--- start of Document passage ---
Alexis Nicolás Castro (born 23 January 1984) is an Argentine footballer who plays as a midfielder for Sarmiento Resistencia

Career

Club
Castro started his career with Instituto in 2004, he made 24 league appearances and scored one goal for the club before he left in 2007 to join UAE Arabian Gulf League side Al-Ahli. However, his spell with Al-Ahli was short as he left soon after to return to Argentina and join Huracán but after just 8 appearances in one year with Huracán, he was soon on the move again as, in 2008, he agreed to sign for Atlético Tucumán. 20 appearances and 12 months later, Castro departed Atlético Tucumán after winning the 2008–09 Primera B Nacional and joined Atlético de Rafaela. In three years with Rafaela, Castro participated in 110 matches, scored 27 goals and won the 2010–11 Primera B Nacional.

2012 saw a move firstly to Godoy Cruz and then to Newell's Old Boys. In June 2015, he was loaned out to Sarmiento. He made 14 Argentine Primera División appearances for Sarmiento before returning to Newell's Old Boys. In January 2016, Castro completed a loan move to Aldosivi and made his debut for the club on 6 February against Olimpo.
--- end of Document passage ---
--- start of Available data ---
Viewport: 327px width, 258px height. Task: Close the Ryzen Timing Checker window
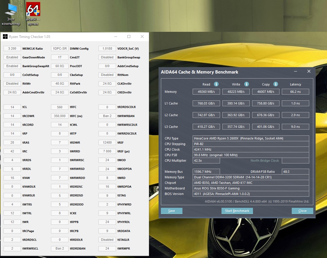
--- end of Available data ---
## Work to complete
- A) From the footballer biography, output everything from "Alexis Nicolás Castro" down to "Primera B Nacional.", copied word for word.
- B) According to the footballer biography, how many goals did Castro score in his three years with Rafaela?
- C) Render this sentence from the footballer biography in Spanish: "In June 2015, he was loaned out to Sarmiento."

## List of solutions
- A)
Alexis Nicolás Castro (born 23 January 1984) is an Argentine footballer who plays as a midfielder for Sarmiento Resistencia

Career

Club
Castro started his career with Instituto in 2004, he made 24 league appearances and scored one goal for the club before he left in 2007 to join UAE Arabian Gulf League side Al-Ahli. However, his spell with Al-Ahli was short as he left soon after to return to Argentina and join Huracán but after just 8 appearances in one year with Huracán, he was soon on the move again as, in 2008, he agreed to sign for Atlético Tucumán. 20 appearances and 12 months later, Castro departed Atlético Tucumán after winning the 2008–09 Primera B Nacional and joined Atlético de Rafaela. In three years with Rafaela, Castro participated in 110 matches, scored 27 goals and won the 2010–11 Primera B Nacional.

- B) 27 goals.

- C) En junio de 2015 fue cedido a préstamo a Sarmiento.